*EXTRAIT DU TEXTE:*
-----

Le 19 novembre 2023, 35 millions d’Argentins ont été appelés aux urnes pour le second tour des élections présidentielles. Dans un contexte de grave crise économique, les électeurs ont élu Javier Milei, candidat « anarcho-capitaliste ». El loco annonce du sang et des larmes pour réformer le pays détruit selon lui par des années de “socialisme”.

Deux bulletins, sur l’un, Sergio Massa, dernier ministre de l’Économie du gouvernement d’Alberto Fernández, à la tête d’une large coalition allant du centre droit péroniste jusqu’à la gauche communiste ; sur le second bulletin, Javier Gerardo Milei. Économiste de formation, il est à la tête d’une coalition de partis de la droite libérale et d’extrême droite, libertarien et autoproclamé anti-système. Le résultat est sans appel : Milei remporte 55 % des voix, la plus large majorité depuis le retour à la démocratie. 

Entre répression et ravages libéraux

En 1976, un coup d’État militaire renverse le gouvernement populiste mené par Isabelle Péron. Jusqu’en 1983, l’Argentine connaît un régime de répression sanglante avec plus de 30 000 disparus, des milliers d’assassinats et des millions d’exilés. 

D’obédience national-catholique et anticommuniste, la junte militaire est aussi inspirée par les thèses néolibérales et les applique tel l’évangile. Privatisation d’entreprises nationales, vente au rabais des droits d’exploitation des ressources naturelles, fin du protectionnisme économique, répression brutale contre les syndicats et les partis politiques de gauche : l’Argentine a été un terrain d’expérimentation pour le néolibéralisme. Résultat : destruction de l’industrie nationale, explosion de l’inflation et une guerre désastreuse contre le Royaume-Uni. 

En 1983, après l’échec militaire aux Malouines, la junte, plus impopulaire que jamais, initie la transition démocratique. Le pays est alors plongé dans une profonde crise économique qui est accentuée par les politiques néo-libérales des gouvernements successifs et du FMI. Les gouvernements se suivent sans jamais parvenir à résoudre la crise économique et sociale qui secoue le pays. Dans les années 2001, face à des manifestations de très grande ampleur qui viennent encercler la Casa Rosada, le palais présidentiel, Fernando de la Rúa est obligé de fuir en hélicoptère.

-----

*DONNÉES AFFICHÉES:*
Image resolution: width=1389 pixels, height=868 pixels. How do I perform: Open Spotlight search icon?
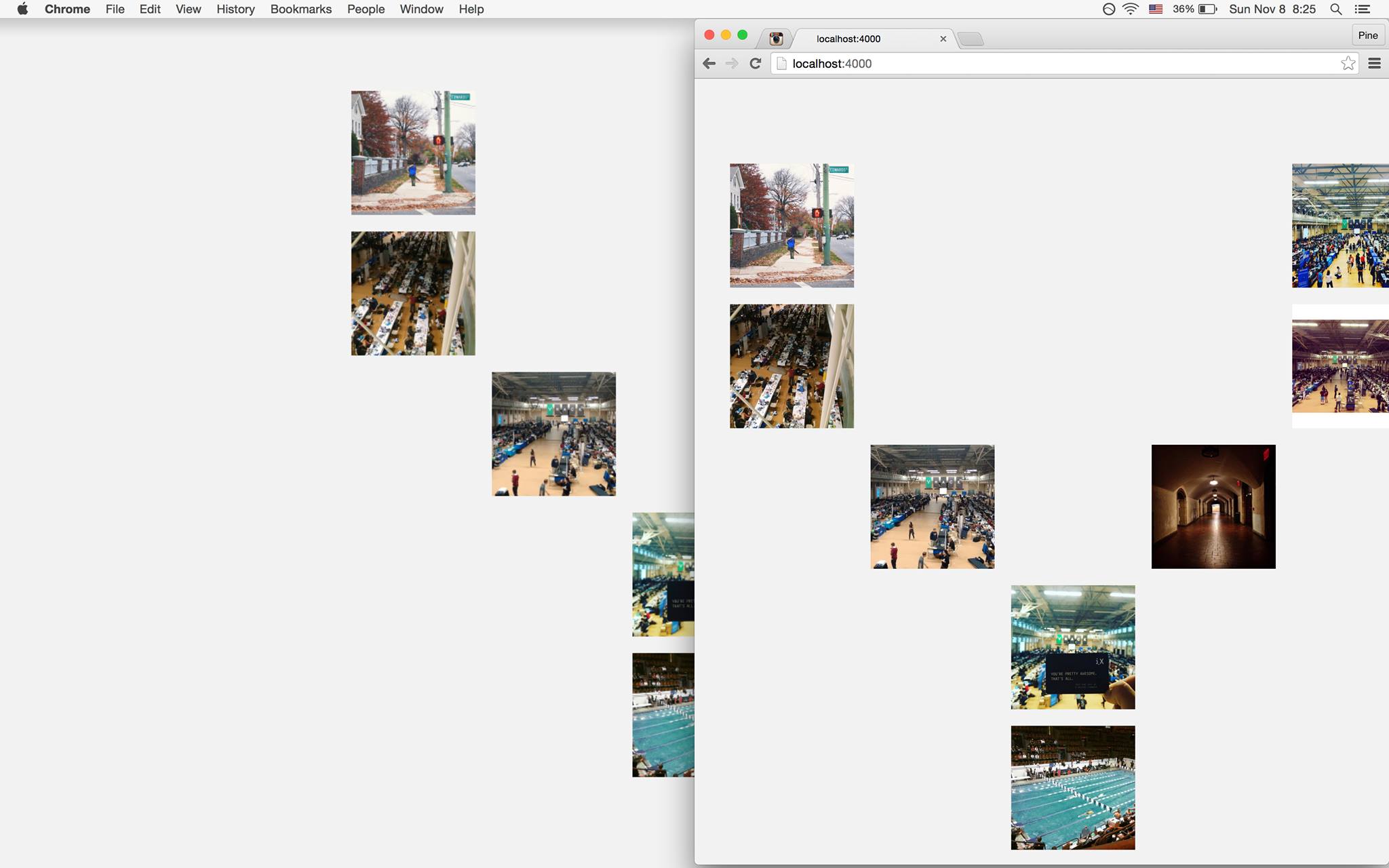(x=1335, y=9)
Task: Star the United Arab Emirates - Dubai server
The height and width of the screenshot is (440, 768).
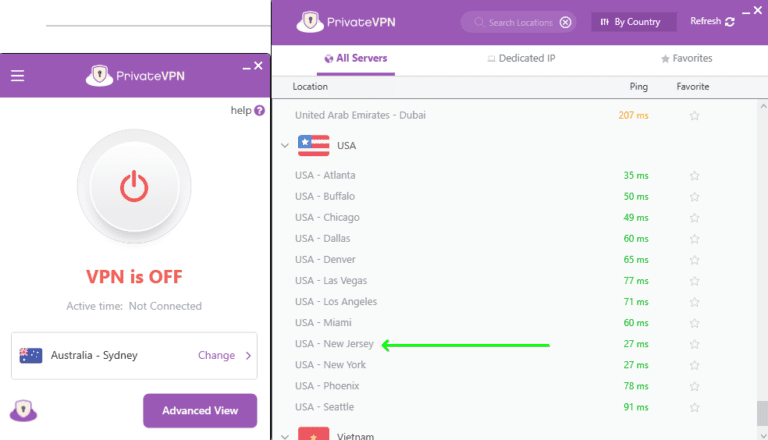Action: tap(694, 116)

-----

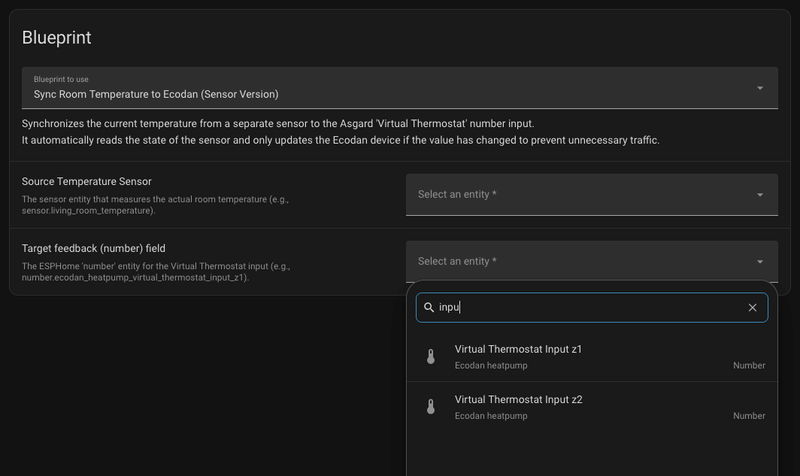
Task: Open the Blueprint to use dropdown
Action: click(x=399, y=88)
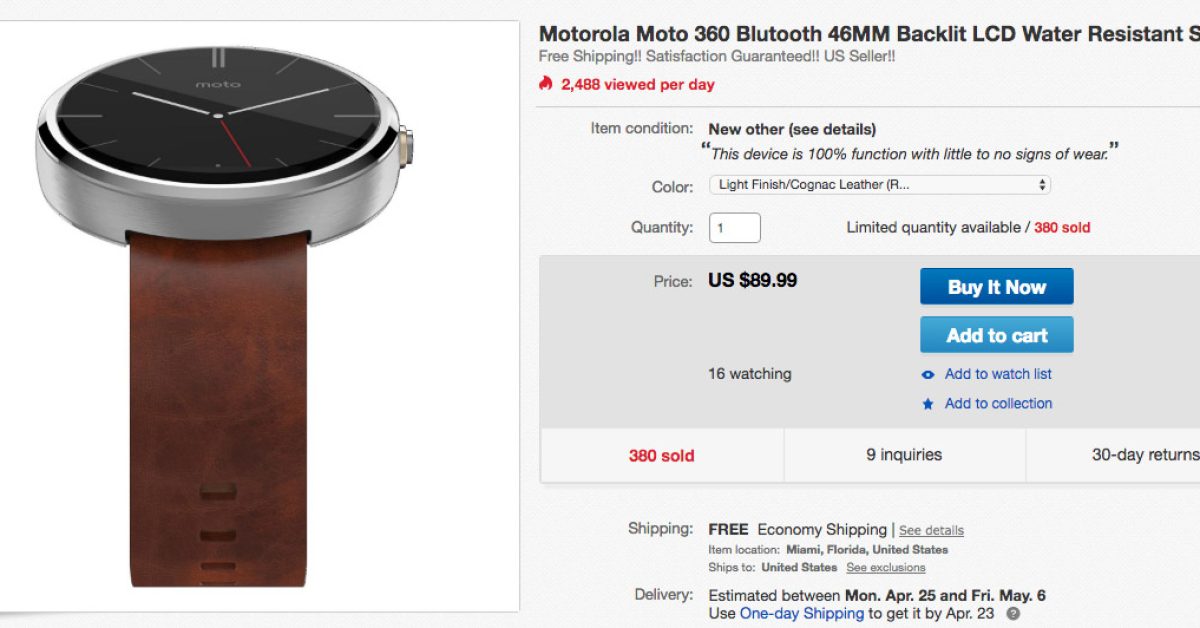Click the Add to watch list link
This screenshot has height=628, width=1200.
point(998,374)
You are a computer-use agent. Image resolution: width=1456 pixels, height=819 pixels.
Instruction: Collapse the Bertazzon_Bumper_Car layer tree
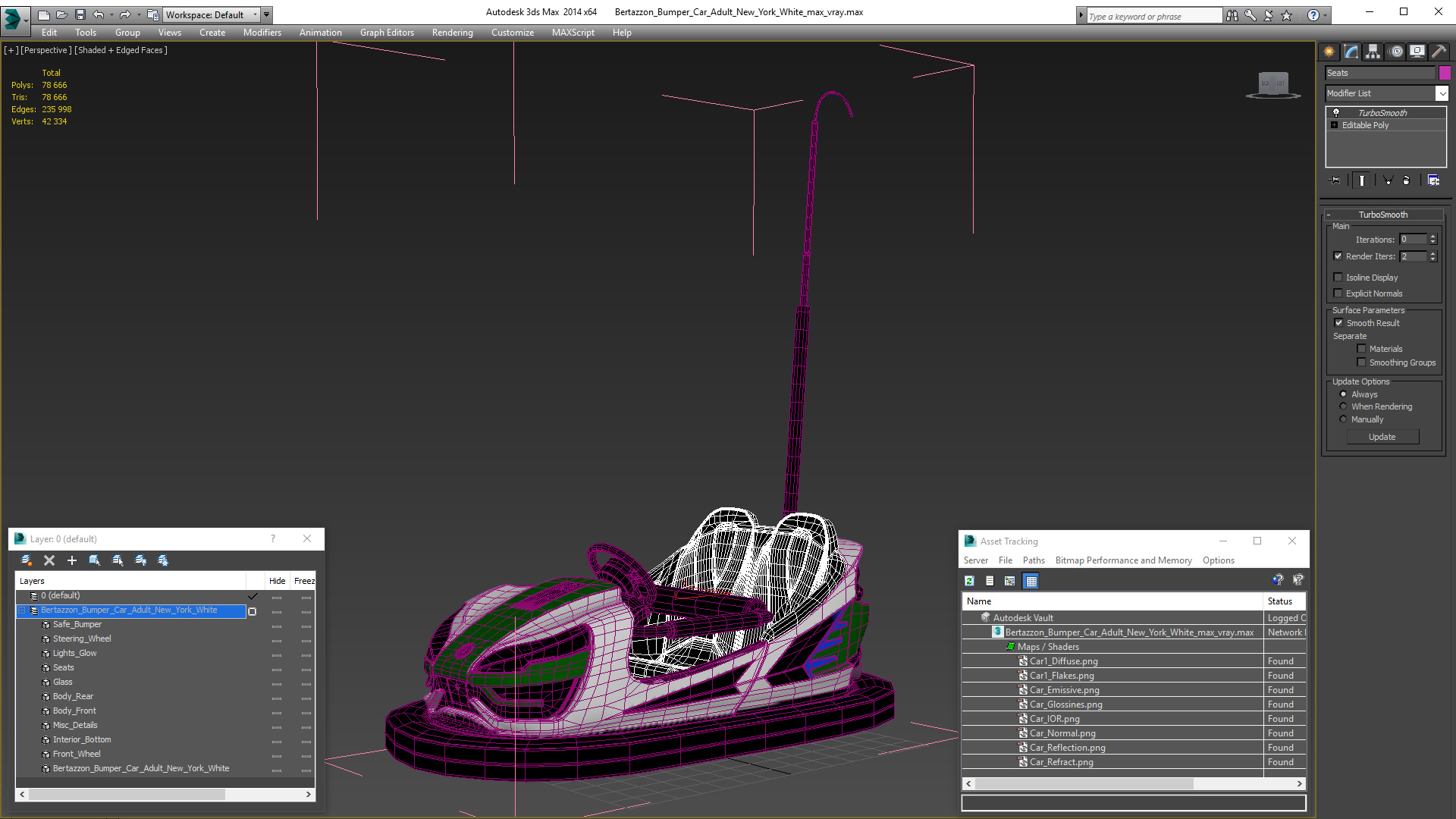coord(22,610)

-----

*CONSIGNE ÉCRITE:*
Poursuivez, s'il vous plaît, le texte sur l'Argentine et l'élection de Javier Milei à partir de sa dernière phrase. Ce matériel provient d'une source différente de celle du texte.

*RÉPONSE PRODUITE:*
Un péronisme de gauche en rupture avec le néolibéralisme

Au bord du défaut sur sa dette nationale en 2003, Néstor Kirchner est élu président à la tête du Parti Justicialiste (péroniste). Sa politique est en rupture avec les politiques précédentes. Il refuse de payer la dette nationale contractée auprès du FMI. Largement soutenu par la population, son gouvernement parvient à négocier des conditions de remboursement plus justes. De là, il met en place un plan de relance économique par de larges investissements publics dans les infrastructures et la mise en place d’un État social moderne. Le gouvernement de Kirchner revient aussi sur la période de la dictature, il annule l’amnistie des militaires poursuivis pour les crimes de la dictature et désavoue les militaires responsables de la répression qualifiée de génocide d’État.

À l’international, le président de centre gauche s’éloigne des partenaires occidentaux, en s’orientant vers une coopération régionale, notamment à travers le MERCOSUR (Marché commun du Sud).

Macri, le Macron argentin et Alberto Fernández, le social démocrate mou

La politique d’investissement public mise en place par Néstor Kirchner se poursuit durant le mandat de sa femme, Cristina Kirchner. Son gouvernement est attaqué par la droite sur des supposées affaires de corruption, massivement relayées par les grands groupes de presse liés à la droite. En 2015, c’est donc le retour de la droite libérale, en la personne de Mauricio Macri. C’est un retour aux réformes libérales de dérégulation et aux prêts prédateurs du FMI en échange de la réduction des dépenses publiques. Les résultats sont clairs, l’inflation explose encore une fois et près de 40 % des Argentins sont plongés dans la pauvreté. Macri est battu en 2019 par une coalition menée par Alberto Fernández rassemblant de la gauche au centre droit.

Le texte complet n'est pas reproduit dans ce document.